Nice to know that Office Depot, in conjunction with Internet Explorer, is keeping those dangerous Office Depot Web Sites from damaging the laptop for sale at Office Depot. Although viewing /. is A-OK. Nice to know.

My interests soon turn to seeing what garbage is being foisted off as keyboards this year, and yet again, I'm not disapointed, with over a dozen crappy keyboards that induced carpal tunnel syndrome the second my hands got near. There was one special keyboard though, that looked like a cheap metal tray with a cheap photograph of keys laminated on top that surprisingly enough, was not a cheap metal tray with a cheap photograph of keys laminated on top, but was in fact, a cheap metal tray with cheap plastic keys with about a millimeter of travel.

▶ What this task involves:
Reproduce everything in the Office Depot passage above, from "Nice to know that" down to "Nice to know.", word for word.

▶ Material shown:

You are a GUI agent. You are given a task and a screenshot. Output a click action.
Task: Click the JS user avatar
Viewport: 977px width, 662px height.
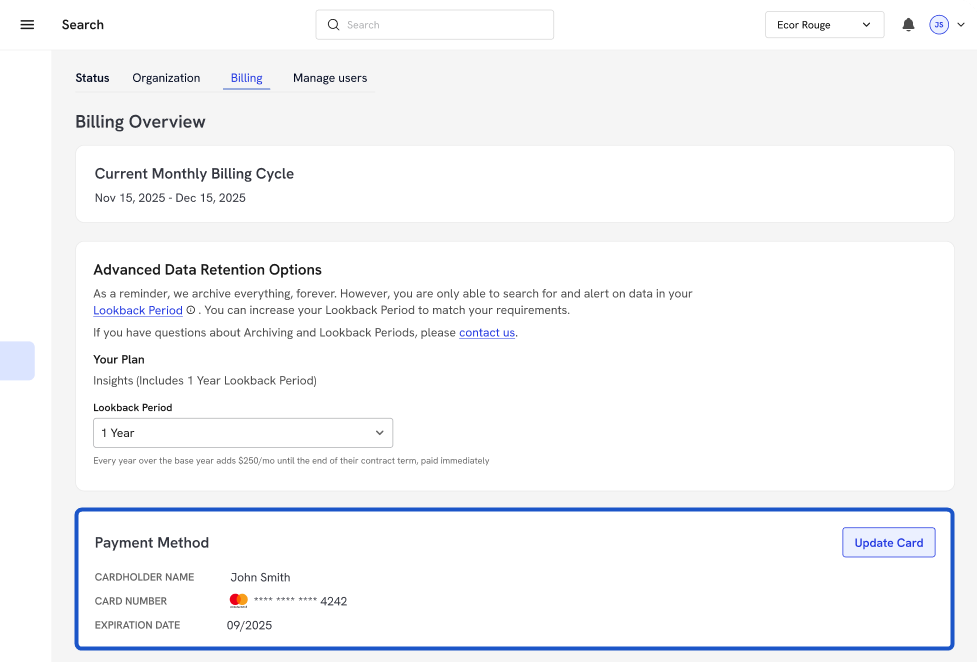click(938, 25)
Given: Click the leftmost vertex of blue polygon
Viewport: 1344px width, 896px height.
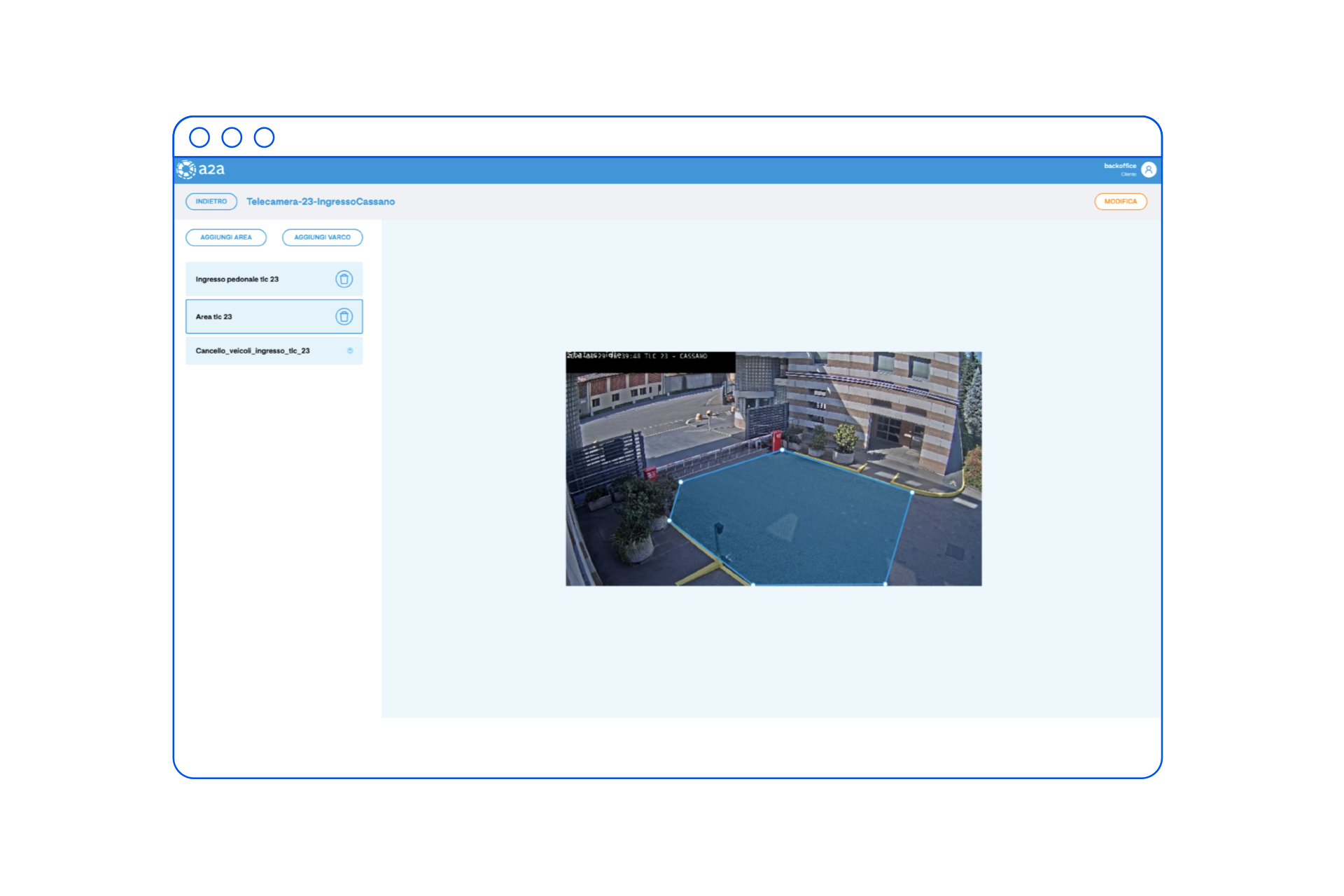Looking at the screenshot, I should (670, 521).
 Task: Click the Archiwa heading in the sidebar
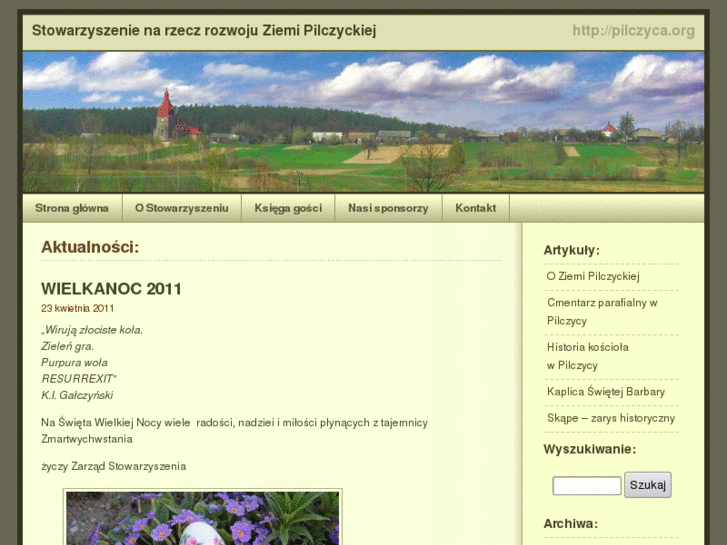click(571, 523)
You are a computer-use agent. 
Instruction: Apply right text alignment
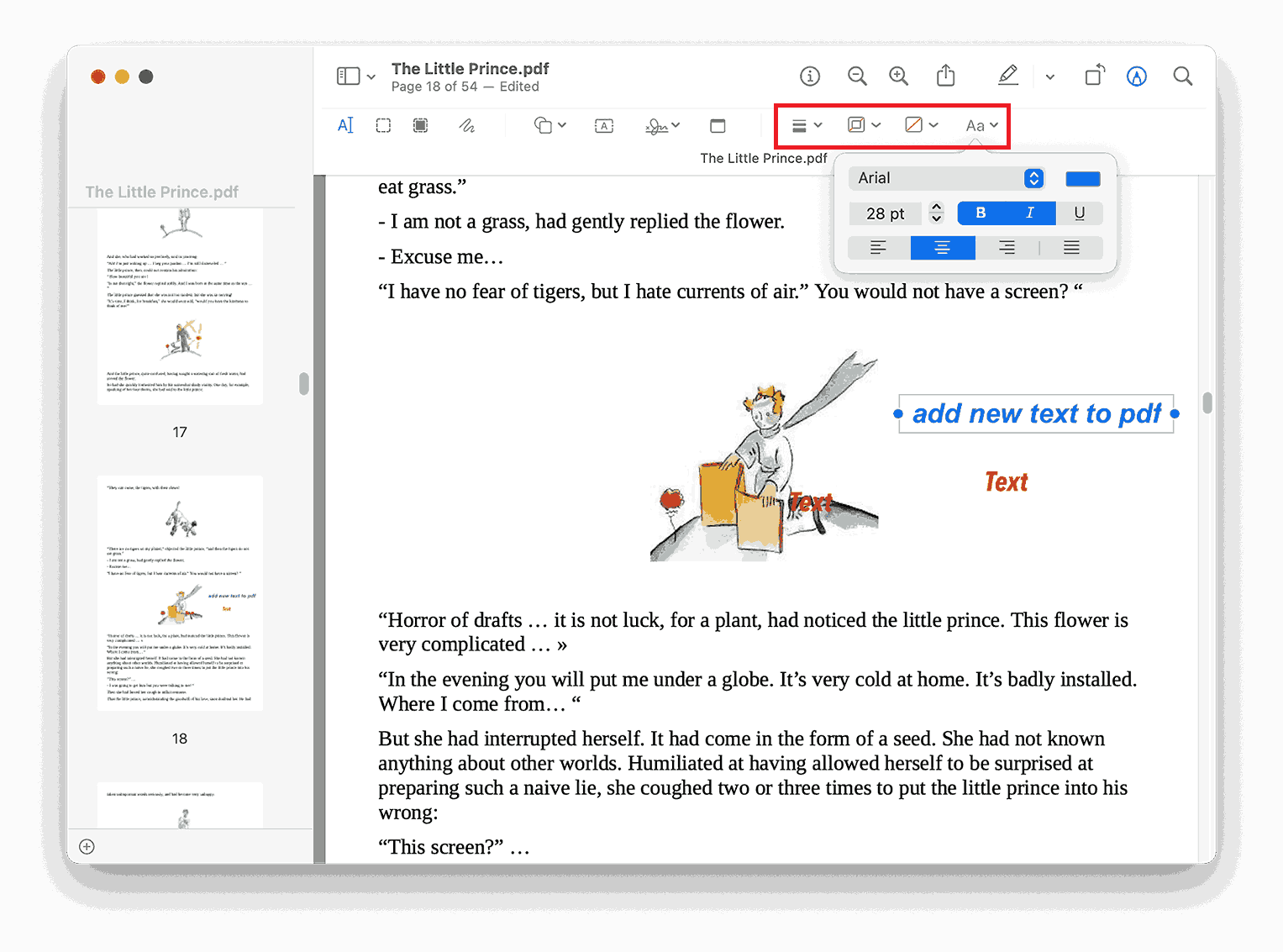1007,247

▶ Output of the exercise:
Nice to know that Office Depot, in conjunction with Internet Explorer, is keeping those dangerous Office Depot Web Sites from damaging the laptop for sale at Office Depot. Although viewing /. is A-OK. Nice to know.